Amherst wrote in his journal of the arrival in what is now Great Barrington: September 30th I marched again early by the Right and half files with Flank Platoons; the ground would not permit to march by files or Platoons. Passed through woods to Sheffield about 9 miles and encamped a little beyond the Town; here I change wagons, Br. Doit [Dwight] assisting us. King Ben, Capt. Jacobs, his Son and two more Indians came with an interpreter to see me and dined with me. They came from Stockbridge, 7 miles, where there is a settlement. Br. Doit lives here.

The wail of bagpipes soared those nights. The 1,500 Scotsmen, after all, had considerably more in common with the Mohicans than did the English — in their distinct language, their strong traditions, their clan culture and their fierce capabilities in warfare. The still relatively wild region of western Massachusetts and eastern New York was not unlike the Highlands.

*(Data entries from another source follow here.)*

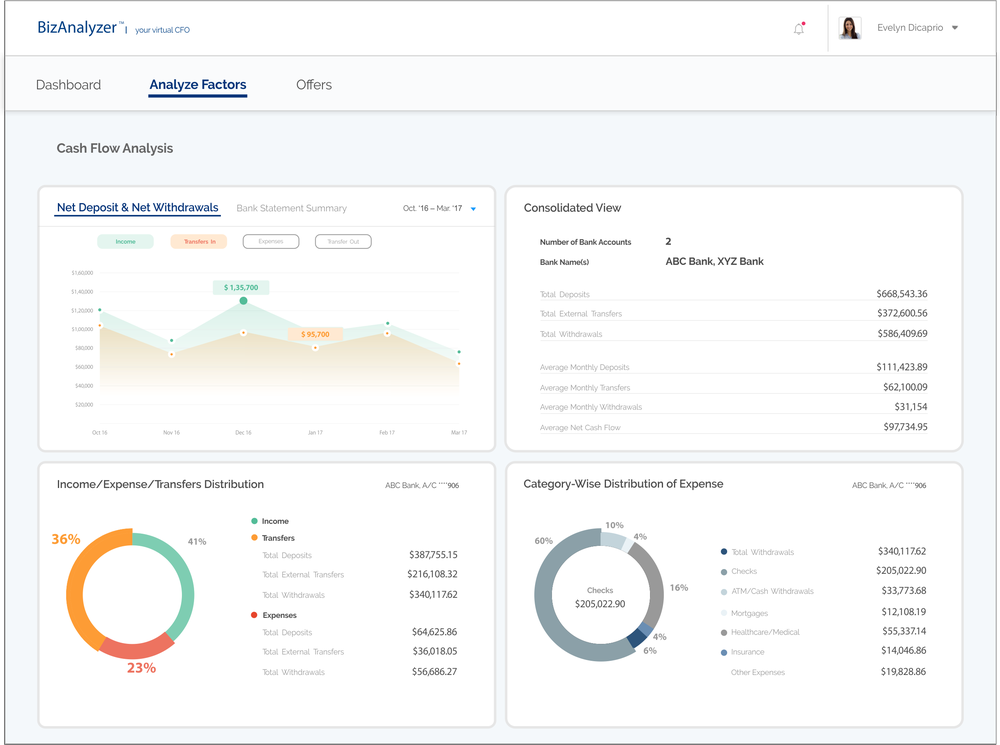This screenshot has width=1000, height=745.
Task: Open the notifications bell icon
Action: (799, 29)
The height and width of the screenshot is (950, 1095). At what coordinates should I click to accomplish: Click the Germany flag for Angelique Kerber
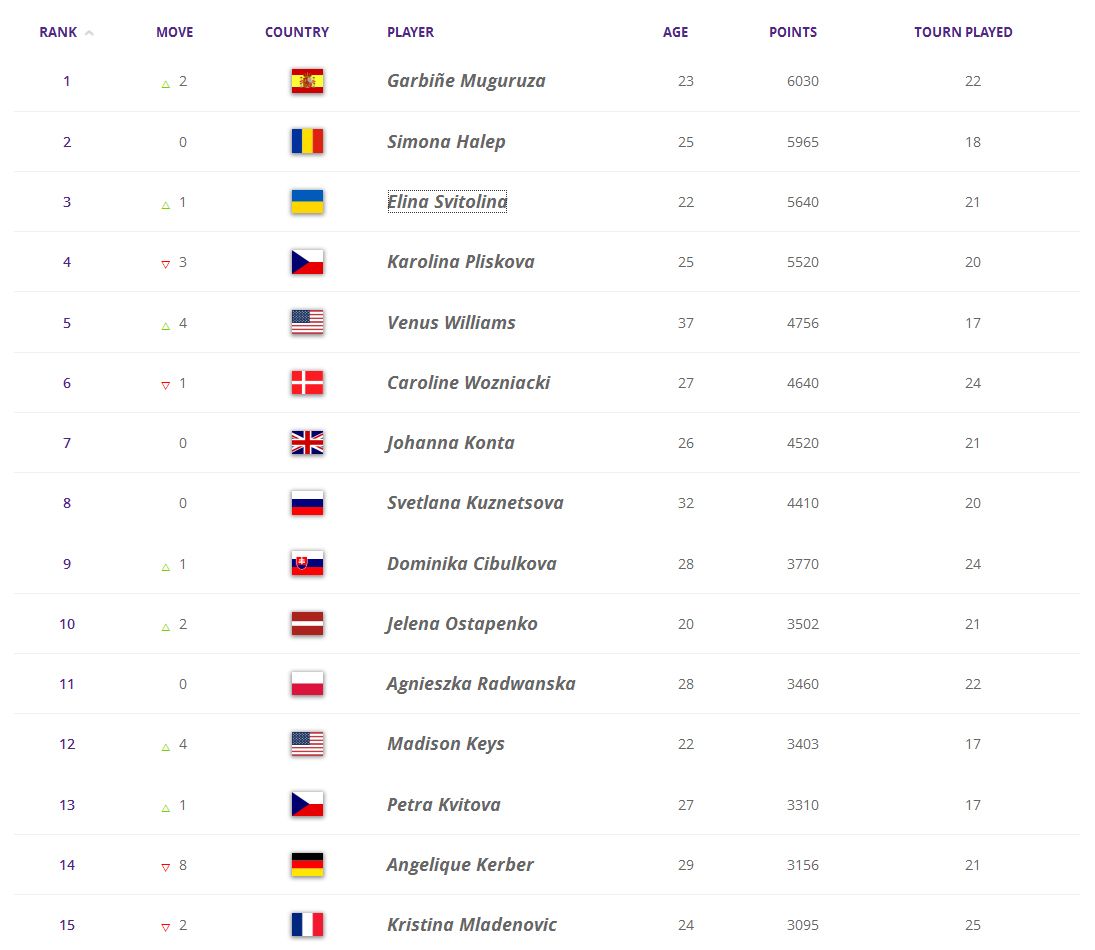pos(307,865)
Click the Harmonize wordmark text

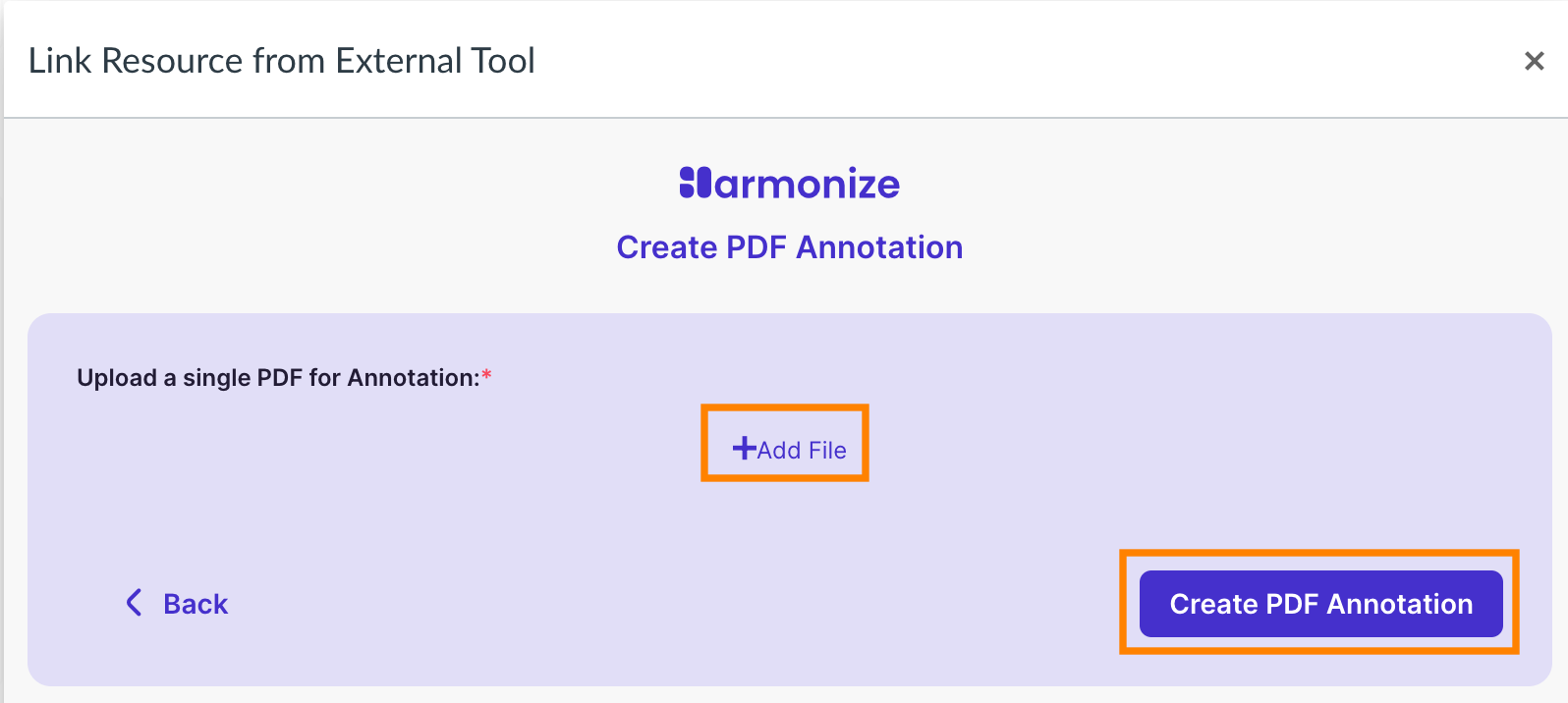click(806, 184)
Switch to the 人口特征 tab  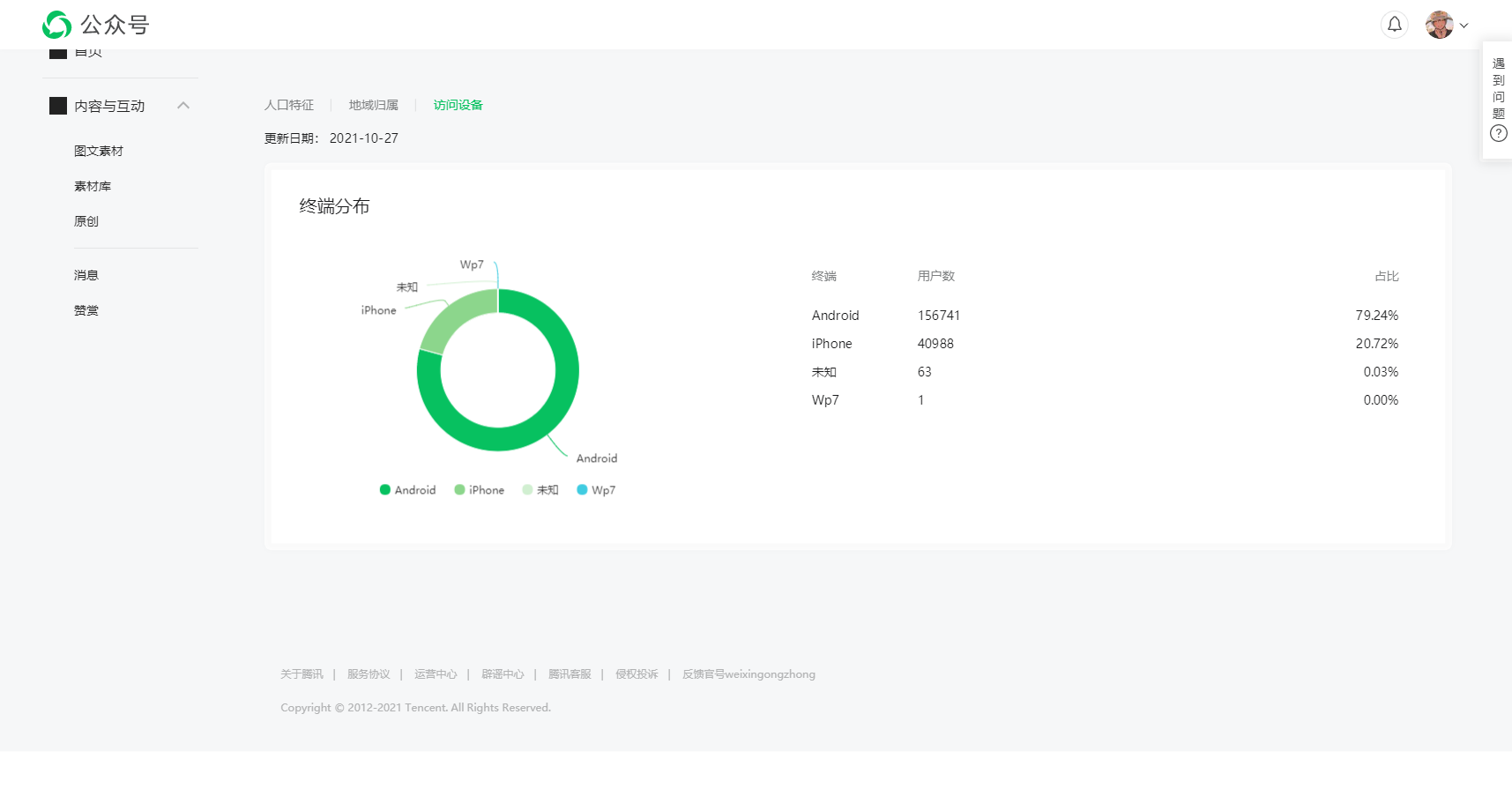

Amherst next observed: October. 1st. The troops halted. The Stockbridge Indians came; the King his Queen and Daughters and Capt. Jacobs with me. Amherst after the surrender of Montreal became occupied with a series of Indian rebellions in the Carolinas and Pennsylvania. He disdained American Indians, and sanctioned issuance of smallpox-infected blankets. He returned to Great Britain in 1763.

The great meadow is today a cornfield, just southeast of the Green River bridge on Route 23, the road to Egremont.

Contributor: Bernard A. Drew

SOURCES

Primary Source
Clarence J. Webster, ed. The Journal of Jeffery Amherst — Recording the Military Career of General Amherst in America from 1758 to 1763. Toronto: Ryerson, 1931.

Secondary Source
Drew, Bernard A. Henry Knox and the Revolutionary War Trail in Western Massachusetts. Jefferson, N.C.: McFarland, 2012.